12. Juli 2013

Lesestoff: Das Mädchen auf den Klippen

Location: Leipzig, Germany




"Ein Haus auf den Klippen, eine schicksalshafte Liebe 
und ein Mädchen auf der Suche nach seiner Mutter" (Klappentext "Das Mädchen auf den Klippen")

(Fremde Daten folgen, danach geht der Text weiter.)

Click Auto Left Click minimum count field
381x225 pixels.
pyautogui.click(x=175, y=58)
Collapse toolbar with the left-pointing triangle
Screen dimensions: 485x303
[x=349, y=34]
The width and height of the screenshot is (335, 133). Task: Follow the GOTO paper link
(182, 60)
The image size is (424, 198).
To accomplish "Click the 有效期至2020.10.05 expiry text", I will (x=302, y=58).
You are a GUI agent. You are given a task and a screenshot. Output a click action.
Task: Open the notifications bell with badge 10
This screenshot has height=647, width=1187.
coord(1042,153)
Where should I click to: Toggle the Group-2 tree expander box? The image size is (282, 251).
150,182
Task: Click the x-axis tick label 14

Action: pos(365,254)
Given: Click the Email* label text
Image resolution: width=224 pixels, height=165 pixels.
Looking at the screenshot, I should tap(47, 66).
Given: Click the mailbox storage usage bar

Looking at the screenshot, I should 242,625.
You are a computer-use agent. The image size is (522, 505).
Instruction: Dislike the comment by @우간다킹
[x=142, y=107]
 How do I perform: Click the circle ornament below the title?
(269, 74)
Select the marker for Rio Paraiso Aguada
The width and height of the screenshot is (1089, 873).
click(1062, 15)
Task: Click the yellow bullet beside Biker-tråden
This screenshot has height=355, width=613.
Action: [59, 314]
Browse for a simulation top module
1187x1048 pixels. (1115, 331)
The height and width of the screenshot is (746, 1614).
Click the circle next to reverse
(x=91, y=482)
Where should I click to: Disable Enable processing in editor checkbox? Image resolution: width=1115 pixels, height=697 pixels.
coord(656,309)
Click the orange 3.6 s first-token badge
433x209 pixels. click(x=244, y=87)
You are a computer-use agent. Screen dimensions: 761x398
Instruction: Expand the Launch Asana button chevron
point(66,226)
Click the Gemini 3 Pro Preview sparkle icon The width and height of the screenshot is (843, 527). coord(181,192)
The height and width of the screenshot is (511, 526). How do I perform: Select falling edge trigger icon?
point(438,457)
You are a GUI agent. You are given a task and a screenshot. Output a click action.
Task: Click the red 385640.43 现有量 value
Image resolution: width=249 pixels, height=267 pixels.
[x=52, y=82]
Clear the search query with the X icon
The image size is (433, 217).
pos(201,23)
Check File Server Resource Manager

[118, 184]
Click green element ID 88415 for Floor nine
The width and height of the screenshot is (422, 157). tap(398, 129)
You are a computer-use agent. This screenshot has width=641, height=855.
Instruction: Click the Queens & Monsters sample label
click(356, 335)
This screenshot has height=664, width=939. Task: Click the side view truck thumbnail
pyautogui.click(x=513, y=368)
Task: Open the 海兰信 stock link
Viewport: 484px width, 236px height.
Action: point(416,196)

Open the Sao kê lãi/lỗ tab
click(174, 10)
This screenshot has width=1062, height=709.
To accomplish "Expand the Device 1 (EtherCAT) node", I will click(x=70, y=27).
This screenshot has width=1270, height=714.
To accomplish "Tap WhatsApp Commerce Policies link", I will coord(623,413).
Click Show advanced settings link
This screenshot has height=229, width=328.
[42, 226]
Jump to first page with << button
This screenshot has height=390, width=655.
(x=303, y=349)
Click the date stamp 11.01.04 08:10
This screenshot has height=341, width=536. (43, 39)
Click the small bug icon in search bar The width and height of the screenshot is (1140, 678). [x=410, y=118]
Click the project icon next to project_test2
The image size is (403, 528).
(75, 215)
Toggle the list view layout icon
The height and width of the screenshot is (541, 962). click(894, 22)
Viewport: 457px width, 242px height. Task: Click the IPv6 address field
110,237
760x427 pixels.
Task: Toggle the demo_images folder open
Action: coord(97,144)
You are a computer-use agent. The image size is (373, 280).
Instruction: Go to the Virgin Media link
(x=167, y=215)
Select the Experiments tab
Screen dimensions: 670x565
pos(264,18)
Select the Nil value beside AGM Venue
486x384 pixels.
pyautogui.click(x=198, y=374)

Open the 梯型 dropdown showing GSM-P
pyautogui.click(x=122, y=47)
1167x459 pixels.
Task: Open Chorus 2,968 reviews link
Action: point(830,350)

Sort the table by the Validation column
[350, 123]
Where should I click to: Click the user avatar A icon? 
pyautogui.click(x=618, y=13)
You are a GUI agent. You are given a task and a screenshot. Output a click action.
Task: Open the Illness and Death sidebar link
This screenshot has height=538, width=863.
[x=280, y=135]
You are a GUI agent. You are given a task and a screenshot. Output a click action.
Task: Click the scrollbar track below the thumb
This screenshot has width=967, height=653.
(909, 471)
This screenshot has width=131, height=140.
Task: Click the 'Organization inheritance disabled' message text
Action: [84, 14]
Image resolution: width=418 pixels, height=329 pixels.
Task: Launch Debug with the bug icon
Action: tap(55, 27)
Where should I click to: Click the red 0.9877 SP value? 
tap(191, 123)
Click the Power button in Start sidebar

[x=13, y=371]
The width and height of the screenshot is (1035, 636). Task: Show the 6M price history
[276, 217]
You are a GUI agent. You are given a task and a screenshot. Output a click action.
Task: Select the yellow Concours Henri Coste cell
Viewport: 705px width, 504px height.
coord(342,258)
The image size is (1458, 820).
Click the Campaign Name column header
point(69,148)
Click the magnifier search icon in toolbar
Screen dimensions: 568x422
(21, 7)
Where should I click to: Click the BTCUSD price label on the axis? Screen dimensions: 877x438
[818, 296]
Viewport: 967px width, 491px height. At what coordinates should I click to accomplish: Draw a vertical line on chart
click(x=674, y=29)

"Das Mädchen auf den Klippen" (original: The Girl on the Cliff), Lucinda Rileys zweiter Roman nach "Das Orchideenhaus" handelt von der Bildhauerin Grania Ryan, die mit Liebeskummer aus New York zurück in ihre Heimat Irland zieht. Bei einem nächtlichen Spaziergang über die Klippen bemerkt Grania ein kleines Mädchen im Nachthemd. Kurzerhand spricht sie das Kind an und verabredet sich mit ihm zum Spielen. Sie ahnt nicht, welchen Sturm der Entrüstung sie damit bei ihrer Familie auslöst.

Meine Meinung
Auch mit ihrem zweiten Roman reist man in die Geschichte einer Familie. Die Handlung beginnt zunächst mit Grania Ryans Gegenwart. Nach einer Fehlgeburt trennt sie sich kurzerhand von ihrem Freund Matt in New York und flüchtet sich zu ihrer Familie in die irische Provinz. 
Als sie eines Nachts die kleine Aurora kennenlern, begibt sich Grania in die Historie ihrer Familie, die jede Menge Dramatik und Schicksalsschläge in sich trägt. Neben der Geschichte von Granias Familie wird auch Matts Zeit nach der Trennung beschrieben. Dies gefiel mir sehr gut. Der Schreibstil ist einfach nachzuvollziehen und spannend, sodass man das Buch innerhalb kurzer Zeit gelesen hat. Leider wurde der Roman streckenweise recht kitschig und weit her geholt. Doch diese Art der Literatur lässt kaum etwas anderes erwarten.

Mein Fazit
Wer auf unterhaltsame Familiengeschichten mit ein wenig Historie, ein bisschen Kitsch und Herzschmerz steht, dem kann ich diesen Roman als Urlaubslektüre empfehlen.